Some rows:
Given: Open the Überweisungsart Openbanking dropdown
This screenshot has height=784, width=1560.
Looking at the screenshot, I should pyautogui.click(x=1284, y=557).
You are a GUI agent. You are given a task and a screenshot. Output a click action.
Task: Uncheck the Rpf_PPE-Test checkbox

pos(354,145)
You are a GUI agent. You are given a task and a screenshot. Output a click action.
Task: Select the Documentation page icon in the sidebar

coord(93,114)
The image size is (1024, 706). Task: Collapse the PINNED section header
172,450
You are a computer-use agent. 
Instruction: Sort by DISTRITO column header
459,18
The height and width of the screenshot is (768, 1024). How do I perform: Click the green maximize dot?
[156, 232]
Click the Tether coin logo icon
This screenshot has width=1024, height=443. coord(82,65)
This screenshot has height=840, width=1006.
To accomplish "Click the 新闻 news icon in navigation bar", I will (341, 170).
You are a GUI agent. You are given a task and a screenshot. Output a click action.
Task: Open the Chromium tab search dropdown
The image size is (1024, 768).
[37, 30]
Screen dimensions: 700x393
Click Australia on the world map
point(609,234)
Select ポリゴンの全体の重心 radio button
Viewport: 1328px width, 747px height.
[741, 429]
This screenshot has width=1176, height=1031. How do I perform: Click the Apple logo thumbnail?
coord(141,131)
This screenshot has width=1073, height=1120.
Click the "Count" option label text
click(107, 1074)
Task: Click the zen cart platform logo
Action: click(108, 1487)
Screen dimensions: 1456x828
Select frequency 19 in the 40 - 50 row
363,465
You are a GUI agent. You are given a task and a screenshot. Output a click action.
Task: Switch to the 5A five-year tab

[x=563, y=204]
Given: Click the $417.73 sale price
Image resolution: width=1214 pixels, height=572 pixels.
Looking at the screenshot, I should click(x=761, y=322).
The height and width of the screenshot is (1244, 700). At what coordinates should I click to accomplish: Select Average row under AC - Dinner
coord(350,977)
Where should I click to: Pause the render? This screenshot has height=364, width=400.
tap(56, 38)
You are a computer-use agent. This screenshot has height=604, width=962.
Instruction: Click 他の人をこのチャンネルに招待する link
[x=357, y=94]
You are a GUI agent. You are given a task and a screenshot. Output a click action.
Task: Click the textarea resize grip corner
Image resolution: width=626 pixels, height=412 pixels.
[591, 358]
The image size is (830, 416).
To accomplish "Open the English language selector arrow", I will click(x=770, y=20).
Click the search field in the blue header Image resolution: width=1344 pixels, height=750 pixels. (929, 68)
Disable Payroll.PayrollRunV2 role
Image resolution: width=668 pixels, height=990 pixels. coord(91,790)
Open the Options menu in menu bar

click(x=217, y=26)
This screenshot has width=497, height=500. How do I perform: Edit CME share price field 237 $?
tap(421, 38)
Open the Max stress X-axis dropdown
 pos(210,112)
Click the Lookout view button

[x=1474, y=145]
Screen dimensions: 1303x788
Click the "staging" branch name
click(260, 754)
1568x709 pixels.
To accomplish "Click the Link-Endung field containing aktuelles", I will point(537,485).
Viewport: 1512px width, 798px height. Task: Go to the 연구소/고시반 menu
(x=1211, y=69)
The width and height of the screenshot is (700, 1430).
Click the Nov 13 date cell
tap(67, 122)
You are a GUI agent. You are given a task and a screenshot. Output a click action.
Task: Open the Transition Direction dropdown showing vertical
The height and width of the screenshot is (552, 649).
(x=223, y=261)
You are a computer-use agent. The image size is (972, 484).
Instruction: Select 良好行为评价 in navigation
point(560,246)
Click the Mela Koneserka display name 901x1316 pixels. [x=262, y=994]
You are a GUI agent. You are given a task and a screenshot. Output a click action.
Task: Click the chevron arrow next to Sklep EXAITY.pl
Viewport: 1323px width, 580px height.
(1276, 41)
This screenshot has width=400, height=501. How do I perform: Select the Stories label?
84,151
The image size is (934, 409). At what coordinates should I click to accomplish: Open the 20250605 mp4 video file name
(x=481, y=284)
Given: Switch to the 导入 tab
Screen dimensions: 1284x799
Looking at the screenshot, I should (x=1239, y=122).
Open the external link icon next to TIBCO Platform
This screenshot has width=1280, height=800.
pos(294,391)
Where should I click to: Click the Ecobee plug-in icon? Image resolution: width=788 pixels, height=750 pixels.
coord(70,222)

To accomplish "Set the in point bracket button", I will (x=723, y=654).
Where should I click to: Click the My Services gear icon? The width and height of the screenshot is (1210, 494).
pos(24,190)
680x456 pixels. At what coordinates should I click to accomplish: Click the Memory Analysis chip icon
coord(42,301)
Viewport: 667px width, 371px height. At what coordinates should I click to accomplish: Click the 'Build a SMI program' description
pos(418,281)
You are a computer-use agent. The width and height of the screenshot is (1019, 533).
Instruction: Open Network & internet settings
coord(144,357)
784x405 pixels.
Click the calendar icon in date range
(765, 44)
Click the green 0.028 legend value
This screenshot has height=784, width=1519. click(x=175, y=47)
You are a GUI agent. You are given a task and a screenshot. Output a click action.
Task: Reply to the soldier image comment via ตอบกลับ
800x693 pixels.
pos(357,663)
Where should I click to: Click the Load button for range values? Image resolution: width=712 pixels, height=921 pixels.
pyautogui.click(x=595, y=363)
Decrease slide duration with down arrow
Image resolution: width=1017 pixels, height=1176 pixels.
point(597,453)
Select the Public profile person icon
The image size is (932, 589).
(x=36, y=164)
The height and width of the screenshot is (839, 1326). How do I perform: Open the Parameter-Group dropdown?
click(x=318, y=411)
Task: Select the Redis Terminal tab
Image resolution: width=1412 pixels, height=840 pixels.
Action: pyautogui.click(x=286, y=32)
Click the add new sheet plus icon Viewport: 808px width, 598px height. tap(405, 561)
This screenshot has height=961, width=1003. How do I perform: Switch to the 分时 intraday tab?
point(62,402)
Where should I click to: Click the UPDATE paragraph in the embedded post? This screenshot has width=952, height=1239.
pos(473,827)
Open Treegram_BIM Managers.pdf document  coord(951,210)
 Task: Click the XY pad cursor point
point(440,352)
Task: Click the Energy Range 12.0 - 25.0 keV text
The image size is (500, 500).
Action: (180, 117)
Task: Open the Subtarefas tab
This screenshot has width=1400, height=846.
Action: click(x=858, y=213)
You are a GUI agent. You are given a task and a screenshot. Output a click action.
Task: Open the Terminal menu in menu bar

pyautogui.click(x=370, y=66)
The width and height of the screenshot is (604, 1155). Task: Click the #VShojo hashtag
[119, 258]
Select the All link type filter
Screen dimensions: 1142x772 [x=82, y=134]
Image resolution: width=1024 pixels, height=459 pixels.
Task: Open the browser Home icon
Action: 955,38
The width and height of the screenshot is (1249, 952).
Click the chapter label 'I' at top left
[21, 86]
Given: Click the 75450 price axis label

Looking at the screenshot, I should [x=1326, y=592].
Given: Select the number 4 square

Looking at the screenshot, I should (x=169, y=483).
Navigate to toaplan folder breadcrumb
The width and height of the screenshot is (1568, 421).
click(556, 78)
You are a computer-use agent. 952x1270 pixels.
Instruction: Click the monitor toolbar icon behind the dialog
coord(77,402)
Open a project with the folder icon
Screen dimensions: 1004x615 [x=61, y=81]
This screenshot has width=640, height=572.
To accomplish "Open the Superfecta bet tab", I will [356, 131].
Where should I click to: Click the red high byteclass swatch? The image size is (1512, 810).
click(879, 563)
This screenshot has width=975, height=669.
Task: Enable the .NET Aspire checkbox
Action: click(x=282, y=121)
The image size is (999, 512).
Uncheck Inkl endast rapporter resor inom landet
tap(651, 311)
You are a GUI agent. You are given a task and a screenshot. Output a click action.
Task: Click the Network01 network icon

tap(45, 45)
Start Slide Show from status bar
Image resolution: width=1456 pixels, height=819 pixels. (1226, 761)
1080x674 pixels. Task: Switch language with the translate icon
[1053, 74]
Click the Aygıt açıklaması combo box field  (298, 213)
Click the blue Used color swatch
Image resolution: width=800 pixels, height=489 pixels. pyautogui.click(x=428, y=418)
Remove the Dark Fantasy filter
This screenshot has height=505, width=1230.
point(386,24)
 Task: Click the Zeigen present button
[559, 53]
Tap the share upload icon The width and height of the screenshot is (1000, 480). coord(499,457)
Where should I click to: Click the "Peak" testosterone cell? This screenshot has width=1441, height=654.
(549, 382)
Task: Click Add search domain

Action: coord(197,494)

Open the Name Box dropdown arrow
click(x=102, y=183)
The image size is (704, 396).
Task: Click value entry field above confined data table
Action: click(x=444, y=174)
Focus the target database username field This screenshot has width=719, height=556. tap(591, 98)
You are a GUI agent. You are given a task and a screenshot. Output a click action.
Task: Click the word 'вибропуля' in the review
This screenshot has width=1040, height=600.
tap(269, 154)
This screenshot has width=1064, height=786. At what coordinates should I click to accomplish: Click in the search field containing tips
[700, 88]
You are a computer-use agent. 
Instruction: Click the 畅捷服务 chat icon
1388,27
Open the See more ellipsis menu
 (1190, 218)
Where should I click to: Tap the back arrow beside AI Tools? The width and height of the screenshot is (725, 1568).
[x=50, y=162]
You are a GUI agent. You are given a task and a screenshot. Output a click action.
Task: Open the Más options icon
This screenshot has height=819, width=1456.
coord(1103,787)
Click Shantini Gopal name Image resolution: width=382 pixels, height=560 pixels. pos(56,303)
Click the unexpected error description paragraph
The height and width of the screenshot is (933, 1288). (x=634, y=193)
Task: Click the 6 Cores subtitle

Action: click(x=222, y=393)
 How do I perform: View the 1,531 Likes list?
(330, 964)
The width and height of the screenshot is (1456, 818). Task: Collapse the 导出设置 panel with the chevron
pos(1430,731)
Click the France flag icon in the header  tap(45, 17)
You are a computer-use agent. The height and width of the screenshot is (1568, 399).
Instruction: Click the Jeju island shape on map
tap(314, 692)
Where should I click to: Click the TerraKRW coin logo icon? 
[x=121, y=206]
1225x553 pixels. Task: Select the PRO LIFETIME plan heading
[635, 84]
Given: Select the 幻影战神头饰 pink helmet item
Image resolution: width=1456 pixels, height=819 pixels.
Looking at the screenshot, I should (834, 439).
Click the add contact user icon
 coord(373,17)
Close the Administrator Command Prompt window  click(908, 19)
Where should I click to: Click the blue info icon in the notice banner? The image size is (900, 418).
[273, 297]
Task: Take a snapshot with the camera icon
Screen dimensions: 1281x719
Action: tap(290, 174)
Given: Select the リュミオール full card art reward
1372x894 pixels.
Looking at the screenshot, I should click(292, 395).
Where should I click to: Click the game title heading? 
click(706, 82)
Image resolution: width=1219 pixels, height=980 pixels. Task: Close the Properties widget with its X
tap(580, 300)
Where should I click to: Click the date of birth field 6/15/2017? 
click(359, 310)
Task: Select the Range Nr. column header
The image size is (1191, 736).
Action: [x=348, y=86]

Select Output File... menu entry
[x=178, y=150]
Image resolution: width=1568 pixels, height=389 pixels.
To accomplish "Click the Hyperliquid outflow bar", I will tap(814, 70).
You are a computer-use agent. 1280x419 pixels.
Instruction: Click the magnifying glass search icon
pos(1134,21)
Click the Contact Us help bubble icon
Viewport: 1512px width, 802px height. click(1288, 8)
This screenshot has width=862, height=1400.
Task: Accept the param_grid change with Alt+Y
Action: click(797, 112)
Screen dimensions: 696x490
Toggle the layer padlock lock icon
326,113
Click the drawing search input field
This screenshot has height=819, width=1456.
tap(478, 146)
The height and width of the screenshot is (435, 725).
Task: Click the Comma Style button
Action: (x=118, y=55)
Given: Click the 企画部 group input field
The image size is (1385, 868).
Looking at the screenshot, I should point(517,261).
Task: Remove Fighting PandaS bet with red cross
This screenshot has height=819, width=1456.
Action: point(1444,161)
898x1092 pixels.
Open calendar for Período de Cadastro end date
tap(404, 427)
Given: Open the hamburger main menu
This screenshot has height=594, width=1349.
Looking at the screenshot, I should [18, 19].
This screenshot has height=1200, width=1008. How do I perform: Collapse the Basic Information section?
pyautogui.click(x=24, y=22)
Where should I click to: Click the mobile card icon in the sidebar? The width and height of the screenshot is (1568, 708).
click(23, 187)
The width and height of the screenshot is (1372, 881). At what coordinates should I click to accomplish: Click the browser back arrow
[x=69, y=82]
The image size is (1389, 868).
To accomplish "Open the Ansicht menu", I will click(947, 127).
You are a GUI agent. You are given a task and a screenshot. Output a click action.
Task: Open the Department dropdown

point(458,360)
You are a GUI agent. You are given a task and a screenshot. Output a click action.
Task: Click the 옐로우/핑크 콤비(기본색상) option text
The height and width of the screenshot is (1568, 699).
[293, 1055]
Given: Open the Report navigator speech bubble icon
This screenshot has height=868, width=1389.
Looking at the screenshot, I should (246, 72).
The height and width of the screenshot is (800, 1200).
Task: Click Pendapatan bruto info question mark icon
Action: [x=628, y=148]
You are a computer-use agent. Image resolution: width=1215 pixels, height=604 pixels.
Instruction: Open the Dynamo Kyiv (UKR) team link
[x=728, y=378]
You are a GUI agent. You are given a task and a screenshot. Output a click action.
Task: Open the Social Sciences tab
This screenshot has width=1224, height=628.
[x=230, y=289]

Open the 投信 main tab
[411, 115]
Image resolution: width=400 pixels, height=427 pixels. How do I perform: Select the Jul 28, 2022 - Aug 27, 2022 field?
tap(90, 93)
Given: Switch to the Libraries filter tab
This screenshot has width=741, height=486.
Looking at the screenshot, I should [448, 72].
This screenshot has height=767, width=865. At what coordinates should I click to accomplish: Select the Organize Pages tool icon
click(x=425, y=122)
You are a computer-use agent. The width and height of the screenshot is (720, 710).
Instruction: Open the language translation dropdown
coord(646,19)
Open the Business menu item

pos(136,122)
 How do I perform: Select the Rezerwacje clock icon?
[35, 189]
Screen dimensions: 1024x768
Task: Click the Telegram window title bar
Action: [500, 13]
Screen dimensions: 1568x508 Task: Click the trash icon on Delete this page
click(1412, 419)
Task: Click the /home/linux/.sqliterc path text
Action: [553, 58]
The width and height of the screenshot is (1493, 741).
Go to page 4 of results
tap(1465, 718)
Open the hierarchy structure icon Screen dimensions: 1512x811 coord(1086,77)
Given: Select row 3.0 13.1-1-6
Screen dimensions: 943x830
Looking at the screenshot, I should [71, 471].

### What this task involves
Copy out the rows exactly, everything from the line containing "Select Output File... menu entry" down to the line containing "Looking at the screenshot, I should point(517,261).".

### Written answer
Select Output File... menu entry
[x=178, y=150]
Image resolution: width=1568 pixels, height=389 pixels.
To accomplish "Click the Hyperliquid outflow bar", I will tap(814, 70).
You are a computer-use agent. 1280x419 pixels.
Instruction: Click the magnifying glass search icon
pos(1134,21)
Click the Contact Us help bubble icon
Viewport: 1512px width, 802px height. click(1288, 8)
This screenshot has width=862, height=1400.
Task: Accept the param_grid change with Alt+Y
Action: click(797, 112)
Screen dimensions: 696x490
Toggle the layer padlock lock icon
326,113
Click the drawing search input field
This screenshot has height=819, width=1456.
tap(478, 146)
The height and width of the screenshot is (435, 725).
Task: Click the Comma Style button
Action: (x=118, y=55)
Given: Click the 企画部 group input field
The image size is (1385, 868).
Looking at the screenshot, I should point(517,261).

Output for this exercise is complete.